Identification of a Protein Family Crucial for Membrane Asymmetry
To biochemists who deal with soluble proteins, the various membranes inside of a cell can often be treated as little more than nondescript barriers which their enzyme or receptor of interest might interact with only briefly during synthesis. Of course cell membranes are strikingly complex systems in and of themselves, and there is a fairly large field of research focused only on the study of membrane structure and organization.
In a recent (Open Access!!) paper from PNAS, the authors (from Tokyo University and JSTA) describe the “de-orphanization” of an entire family of proteins (an orphaned protein is one for which no function is known). The research in the paper expands the list of proteins involved in membrane remodeling - that is, changing the types of lipids which make up a given membrane. There are two steps to membrane remodeling. First a phospholipase clips off the group at the sn-2 position of the lipid, and then a lysophospholipid acyltransferase (LPLAT) replaces it with an alternate group. This newly identified family falls into the latter category of proteins.
To identify the proteins, the authors compared the sequences of known LPLATs with those of a family of unclear funtion, called the MBOATs. They expressed several of these MBOATs in cell lines, and monitored their expression patterns as well as signs of membrane remodeling.

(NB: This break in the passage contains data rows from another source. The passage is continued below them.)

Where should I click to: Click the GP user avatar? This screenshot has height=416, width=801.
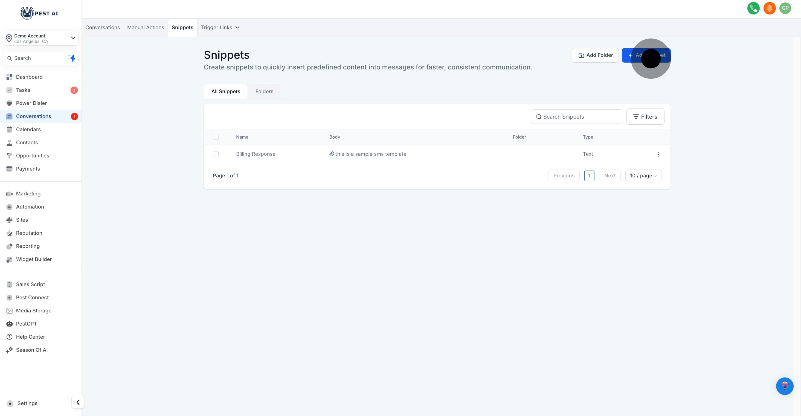(x=785, y=8)
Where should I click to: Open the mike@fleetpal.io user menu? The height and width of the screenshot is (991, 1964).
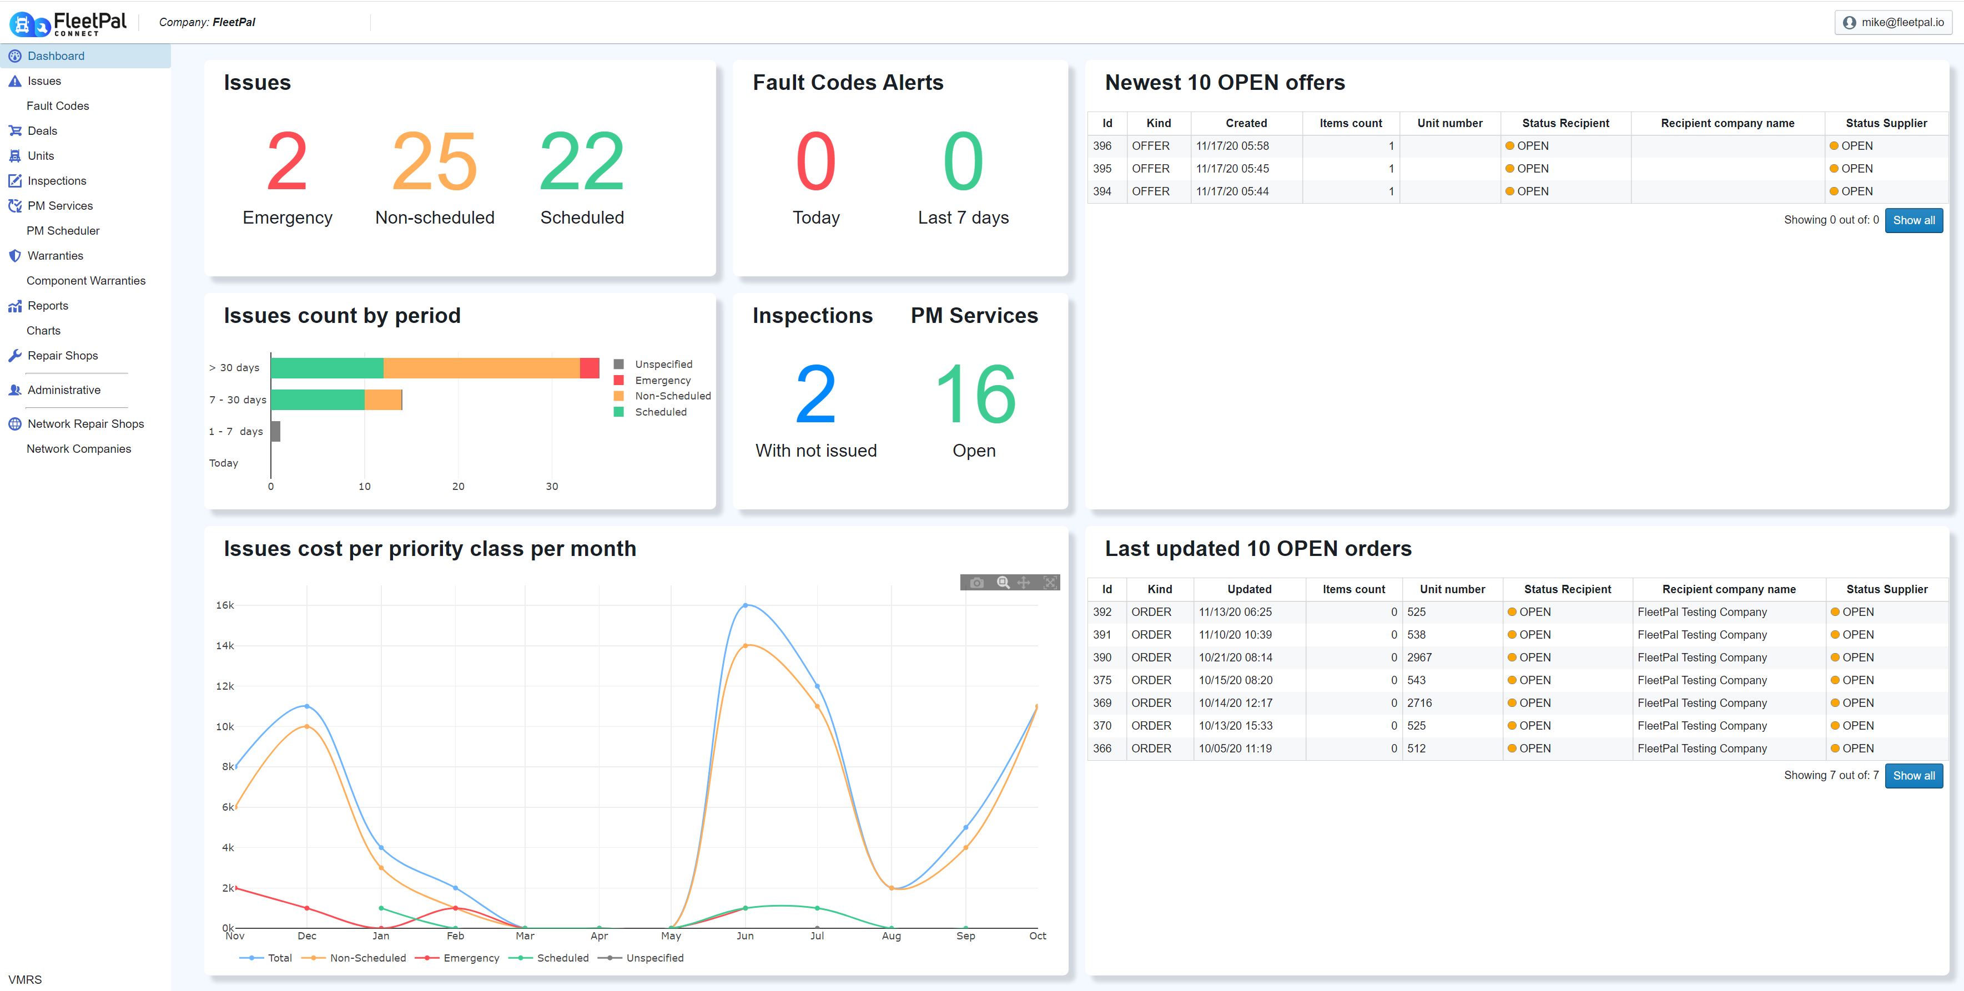[1893, 22]
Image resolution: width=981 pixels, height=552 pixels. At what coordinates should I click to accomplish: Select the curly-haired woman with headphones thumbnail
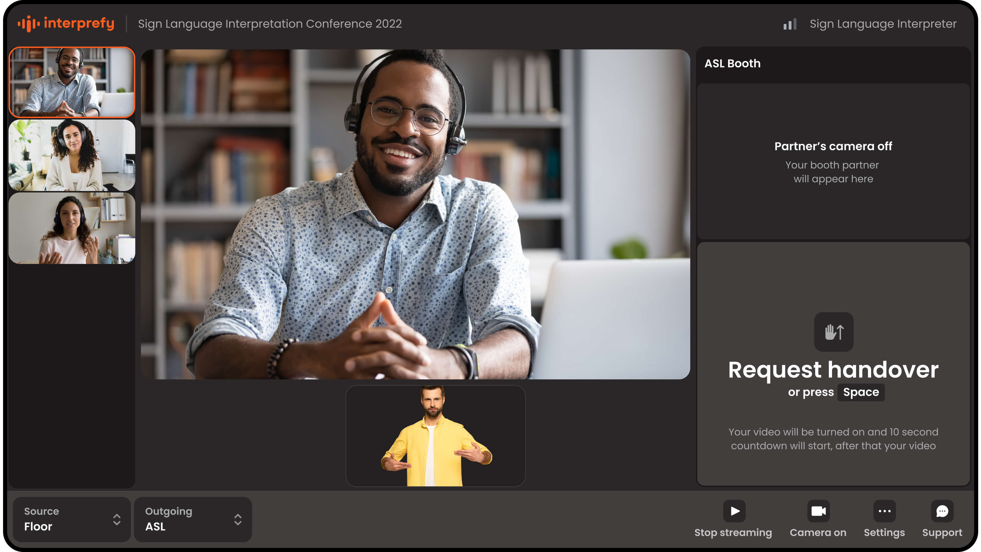(72, 155)
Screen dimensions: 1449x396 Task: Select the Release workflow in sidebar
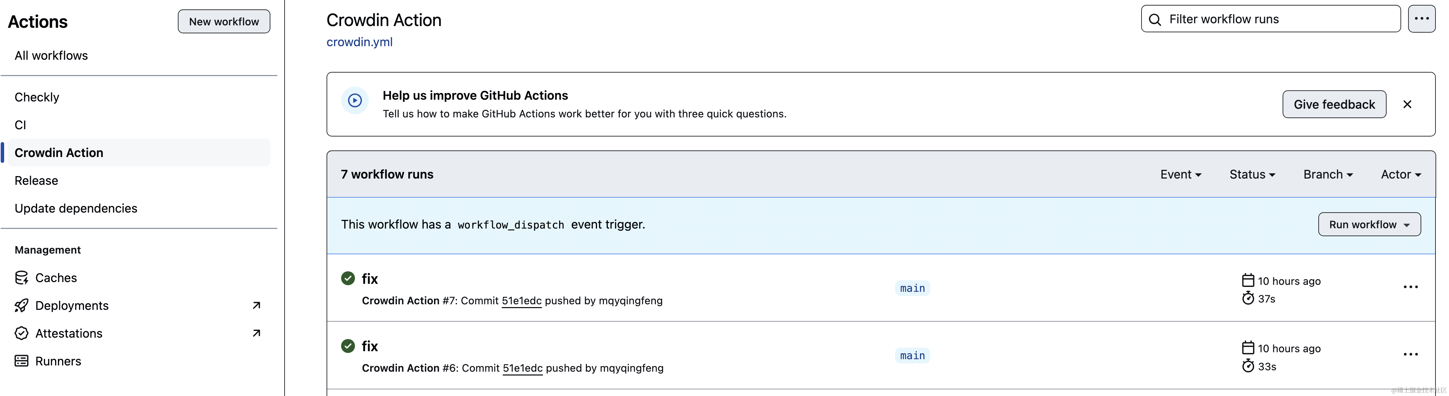coord(37,180)
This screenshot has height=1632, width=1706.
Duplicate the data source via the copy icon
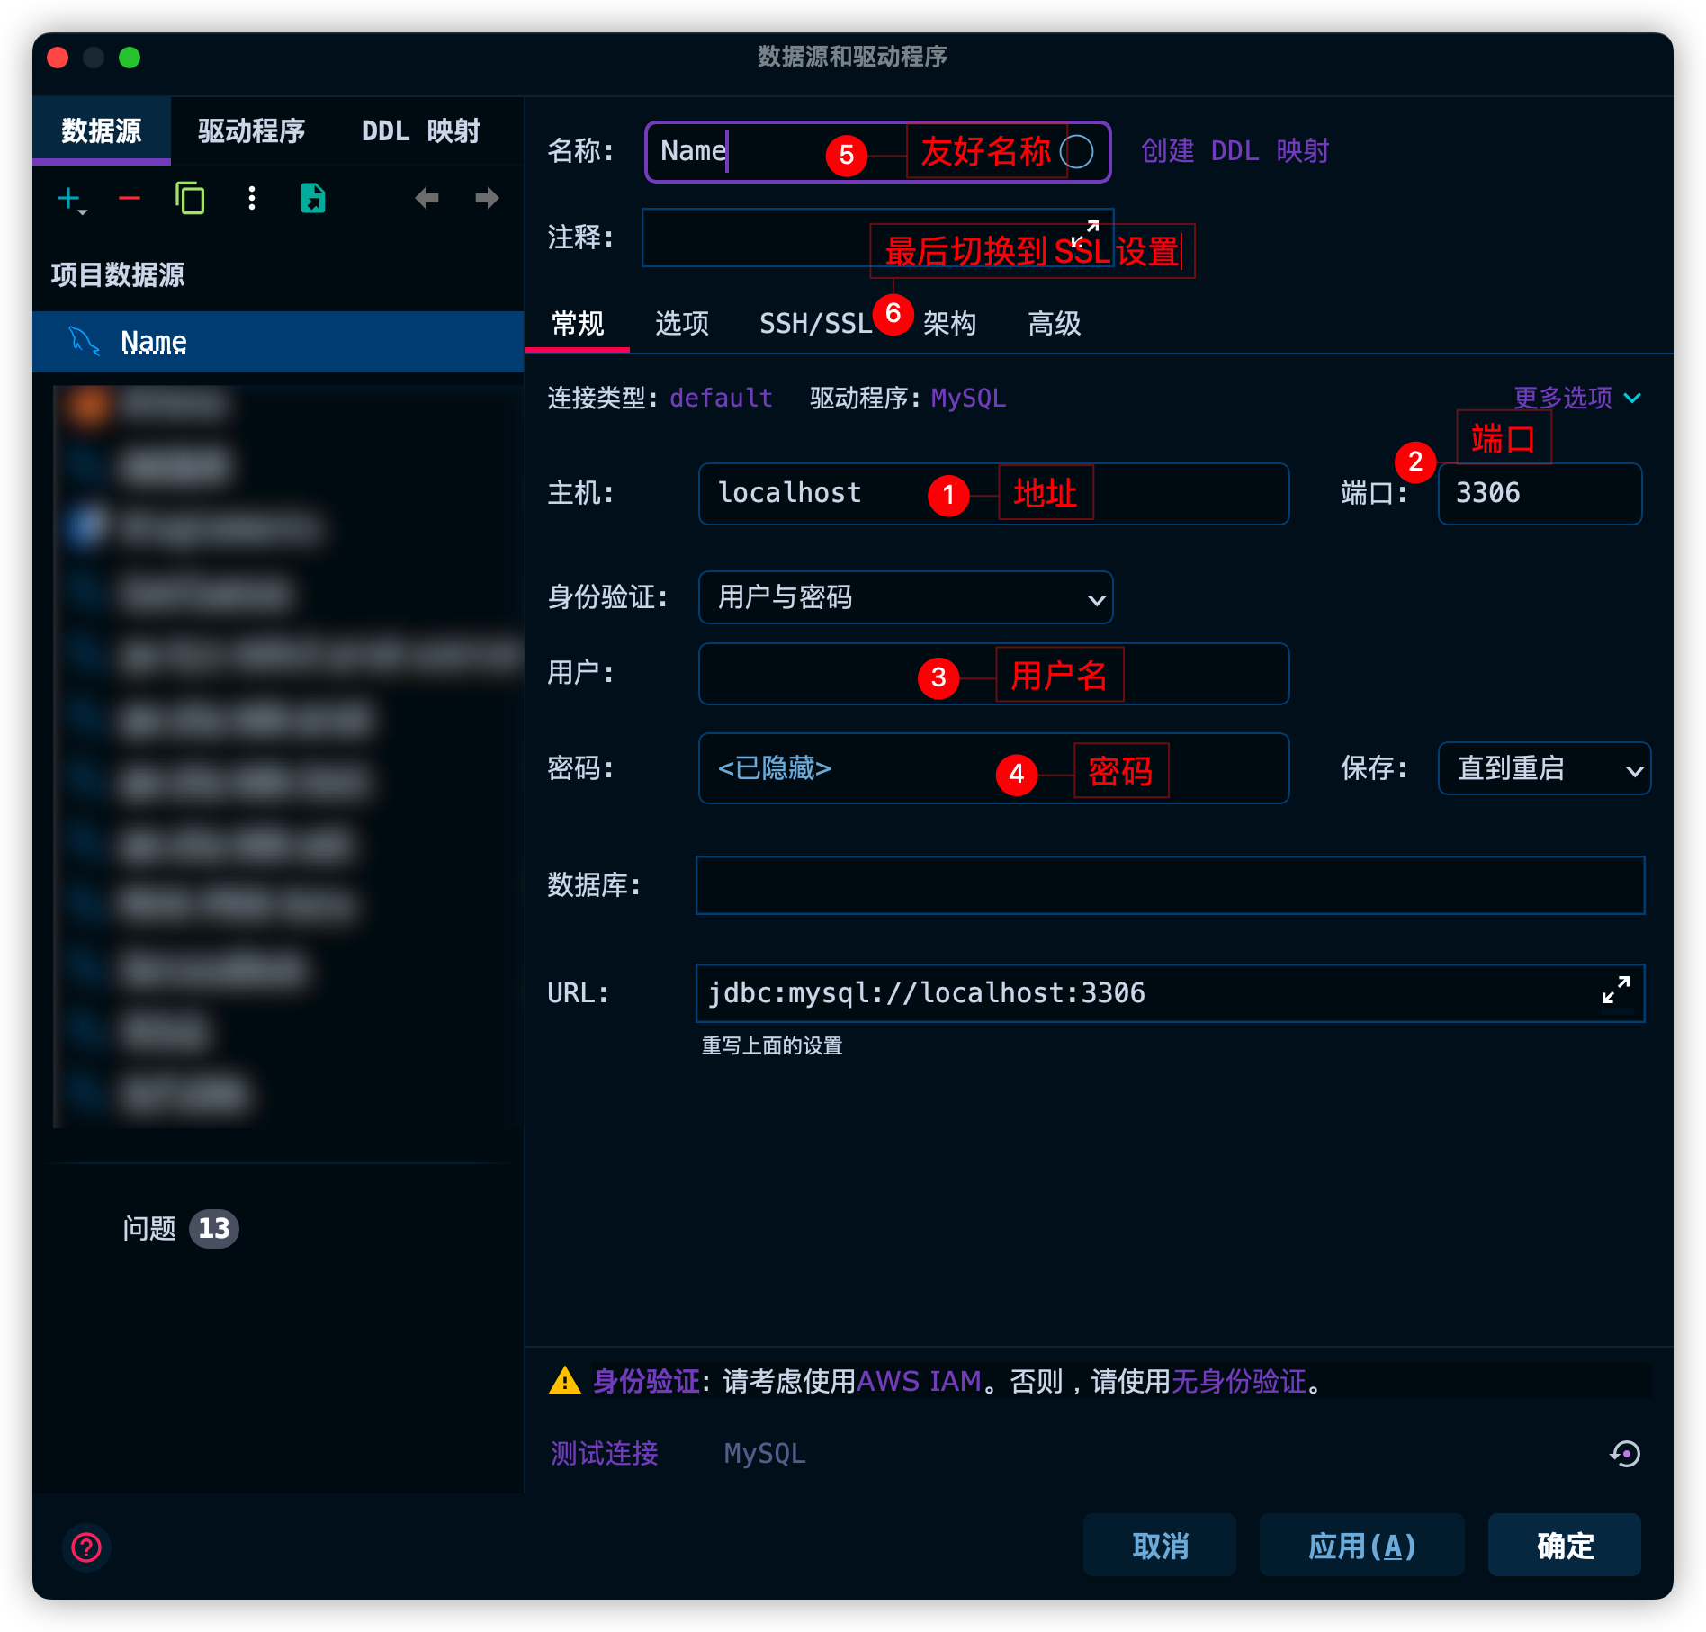coord(190,198)
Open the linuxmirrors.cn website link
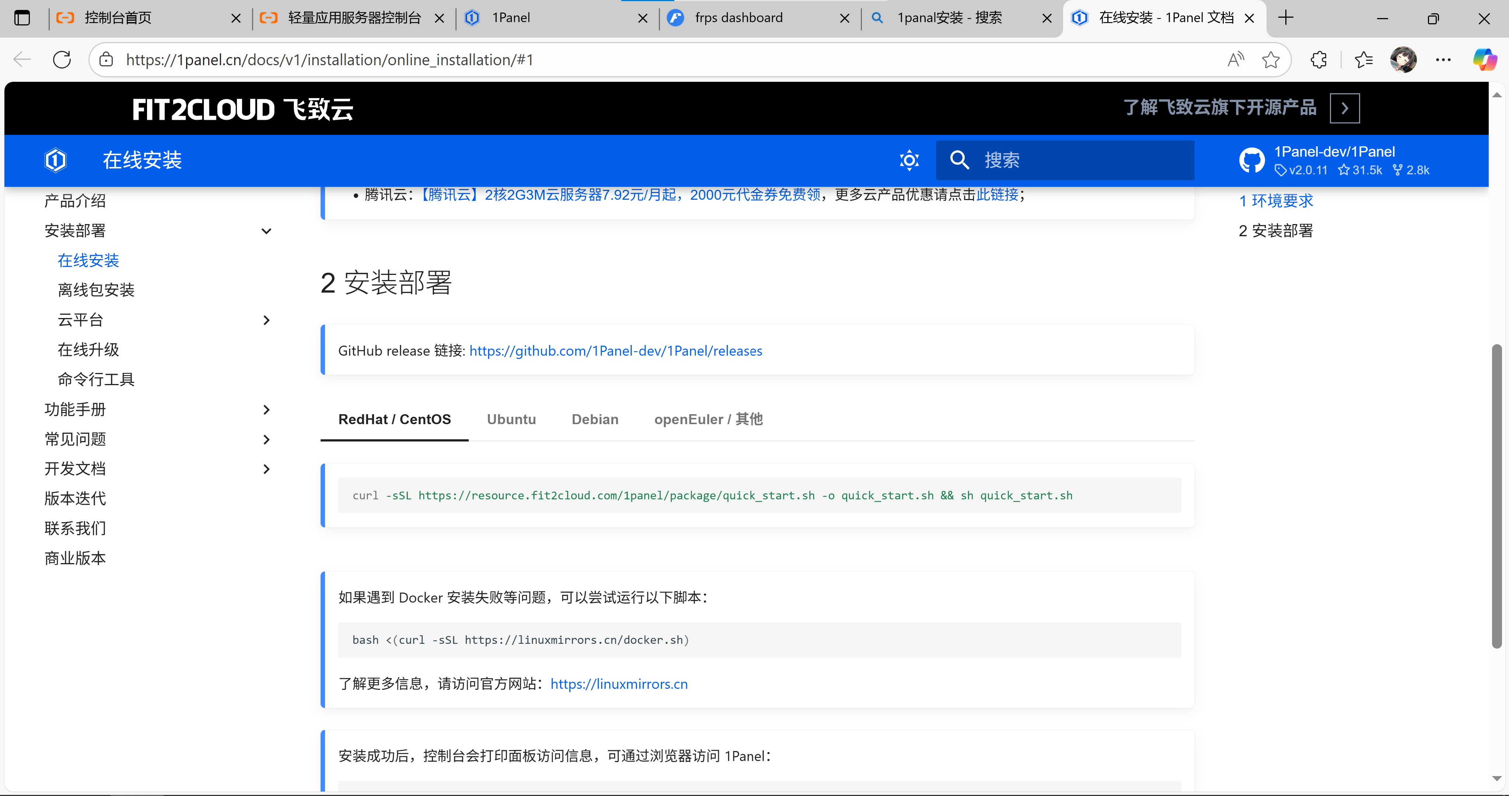The image size is (1509, 796). tap(619, 684)
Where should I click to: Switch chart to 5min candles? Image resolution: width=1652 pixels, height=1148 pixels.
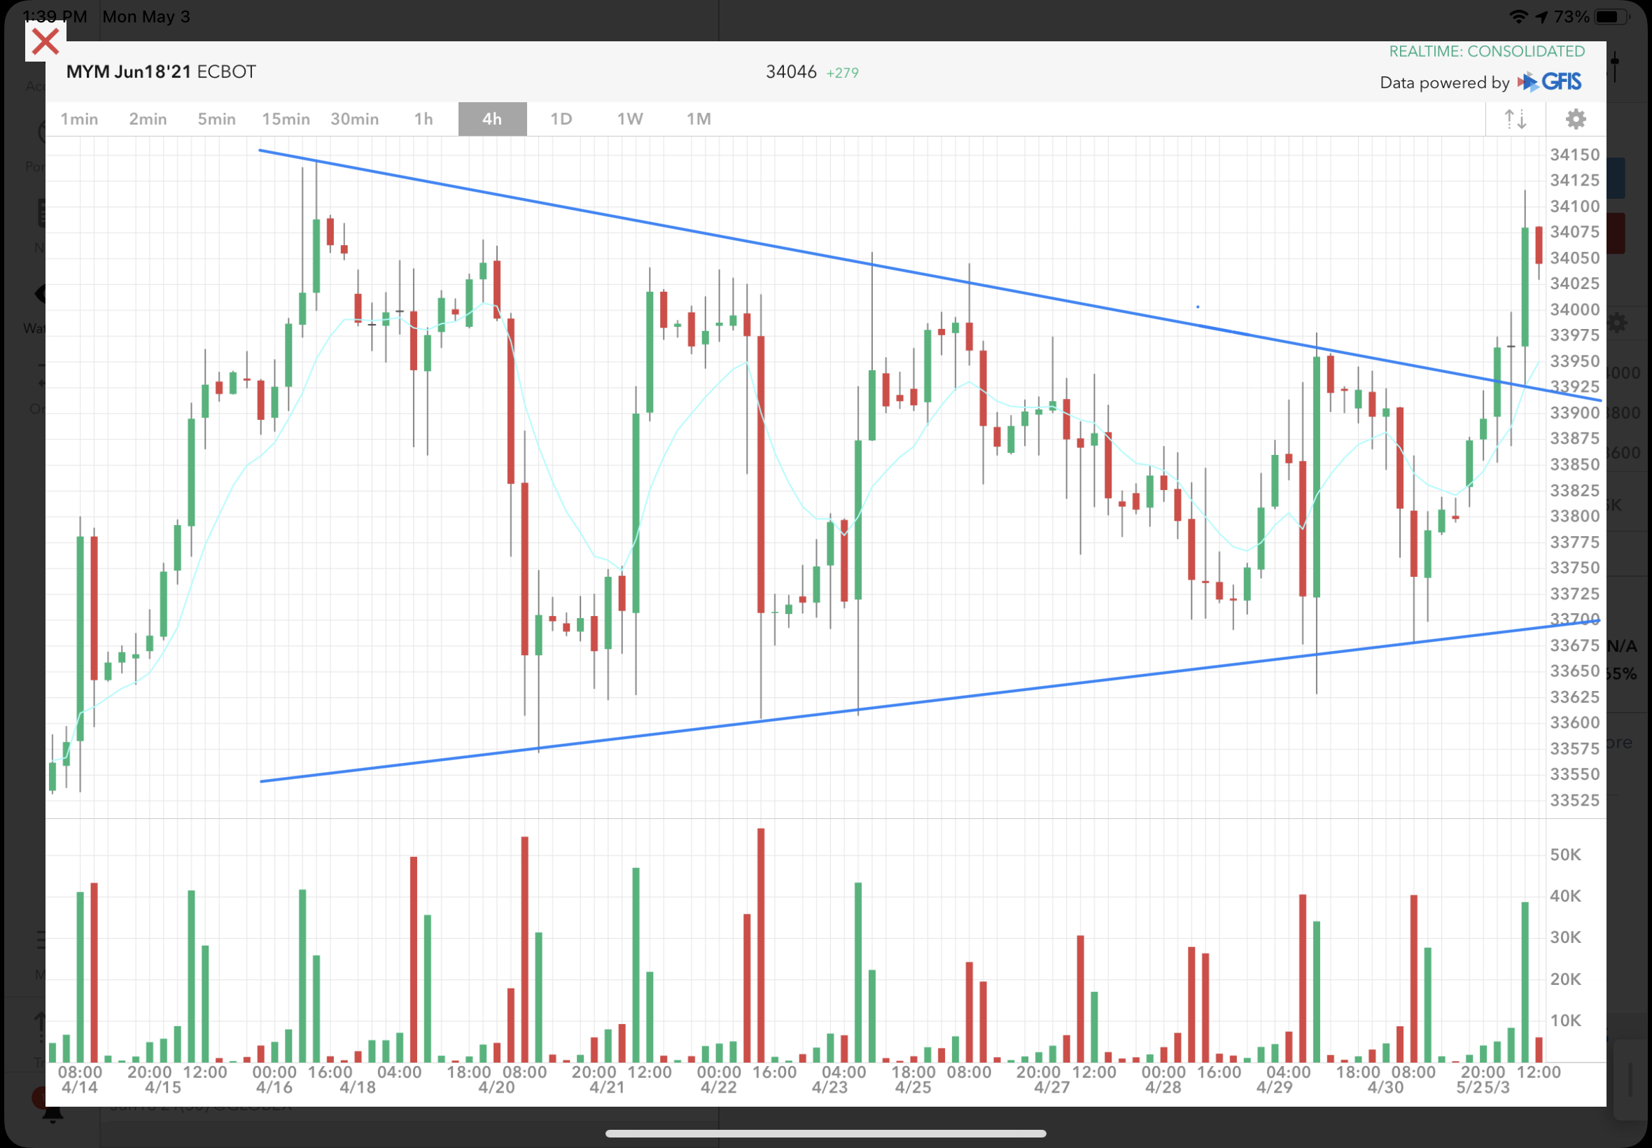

The new family is interesting because it doesn’t contain any of the motifs which are common to previously identified LPLATs. Also, the study of this cycle of membrane remodeling (the Lands Cycle) is important, as the lipid cleavage products (fatty acids and lysophospholipids) are involved in critical signalling pathways such as inflammation. I also personally appreciate it when research clarifies the in vivo function of proteins. We already have an ever-expanding list of genomes (a listing of all the genetic material in an organism), and people are always working on proteomes (a list of all proteins expressed by a given genome), but it’s this de-orphanization of the proteins that really tells us what they are doing.
Since these newly identified LPLATs do not contain the canonical motifs, I think it would be very interesting to follow up on these studies with some more specific experiments designed to discover the mechanism by which they function. Of course, the best thing (and I am in no way biased here) would be a structure of at least one of these proteins.